Ken Lewis isn’t just the embattled chief executive of Bank of America Corp., he’s the last of a breed: a BofA director with North Carolina ties. Not long ago, the board of the Charlotte-based bank had a healthy representation from its home state. When Lewis became CEO in 2001, seven of 17 directors lived or worked in North Carolina.
The Tar Heel influence waned as the bank’s assets waxed. A year ago, its proxy listed four North Carolinians on the 16-person board. Between April 1 and June 10, three resigned or retired, whittling the contingent down to Lewis, a Mississippi native whose Tar Heel roots run only as deep as his time with the bank — much of it spent working in other states. “Bank of America is now a global company,” spokesman Scott Silvestri says, “and as such, it’s got directors from a wide geographical area.”
Many have strong ties to the Northeast. After BofA bought FleetBoston Financial Corp. in 2004, seven of its directors were added to the board, giving it 19. Six remain on what is now an 18-director board, including former CEO Charles Gifford. The pre-Fleet BofA contingent has dwindled to two: Lewis and Walter Massey, former president of Morehouse College in Atlanta. Massey took over as chairman after a shareholder revolt stripped Lewis of the title at the annual meeting April 29. Massey joined the board when BofA, then NationsBank, bought San Francisco-based BankAmerica Corp. in 1998.
“The bulk of the political power resides with the people who were FleetBoston people,” says Tony Plath, associate professor of finance at UNC Charlotte. “They’ve got the numbers on the board, and they’ve got, I think, the loudest voice on the board in Gifford.” Houston money manager Jon Finger, who helped lead the shareholder uprising, says the changes, including four new directors, will make the board more independent. He would like Lewis to step down but admits he’s not pressing as hard these days. Plath says it wouldn’t take much for the hue and cry to resume. “If they come out with bad Q2 numbers or there’s an earnings surprise or if there are any more losses in their real-estate book, I think Ken is probably gone.”

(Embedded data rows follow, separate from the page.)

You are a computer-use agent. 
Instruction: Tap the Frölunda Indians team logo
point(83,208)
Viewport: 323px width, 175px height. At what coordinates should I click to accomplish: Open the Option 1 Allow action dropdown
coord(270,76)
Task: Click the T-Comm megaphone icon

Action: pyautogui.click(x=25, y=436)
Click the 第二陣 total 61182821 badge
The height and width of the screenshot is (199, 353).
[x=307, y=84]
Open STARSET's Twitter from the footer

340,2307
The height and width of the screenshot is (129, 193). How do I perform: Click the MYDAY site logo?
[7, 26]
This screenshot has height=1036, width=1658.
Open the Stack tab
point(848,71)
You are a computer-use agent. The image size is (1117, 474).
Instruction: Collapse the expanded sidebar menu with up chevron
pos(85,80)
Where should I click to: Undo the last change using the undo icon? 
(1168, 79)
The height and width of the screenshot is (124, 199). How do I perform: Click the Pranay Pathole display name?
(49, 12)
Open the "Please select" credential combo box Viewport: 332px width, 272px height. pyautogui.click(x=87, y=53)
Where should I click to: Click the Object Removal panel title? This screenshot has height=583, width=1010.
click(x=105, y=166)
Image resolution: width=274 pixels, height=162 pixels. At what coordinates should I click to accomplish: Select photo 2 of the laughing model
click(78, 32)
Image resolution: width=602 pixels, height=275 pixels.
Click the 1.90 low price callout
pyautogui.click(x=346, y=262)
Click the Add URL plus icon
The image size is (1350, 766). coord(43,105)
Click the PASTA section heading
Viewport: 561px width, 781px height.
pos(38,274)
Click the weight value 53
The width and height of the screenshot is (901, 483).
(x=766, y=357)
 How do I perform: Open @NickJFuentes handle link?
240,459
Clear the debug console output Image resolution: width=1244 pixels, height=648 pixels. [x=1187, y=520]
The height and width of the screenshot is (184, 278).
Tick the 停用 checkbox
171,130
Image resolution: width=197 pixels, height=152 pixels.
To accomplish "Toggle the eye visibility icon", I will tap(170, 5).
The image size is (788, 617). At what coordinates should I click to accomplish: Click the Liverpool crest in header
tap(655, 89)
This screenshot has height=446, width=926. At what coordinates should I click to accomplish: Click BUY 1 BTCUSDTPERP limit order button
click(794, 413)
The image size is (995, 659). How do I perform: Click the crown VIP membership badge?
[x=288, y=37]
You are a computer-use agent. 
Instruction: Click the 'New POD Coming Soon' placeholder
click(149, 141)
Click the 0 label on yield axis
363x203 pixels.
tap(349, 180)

Silvestri says BofA is committed to keeping its headquarters in Charlotte. Others aren’t so sure. If Lewis leaves, the board, with its Northeastern nucleus, might not wait long to move top management to New York, where BofA has offices, Plath says. “Anything can happen. We are not at the bottom of this crisis yet. It is important for North Carolina and for Charlotte to remain vigilant and make sure that we shine our shoes and comb our hair and tell the board at Bank of America we’re just a darned good place to have a headquarters.”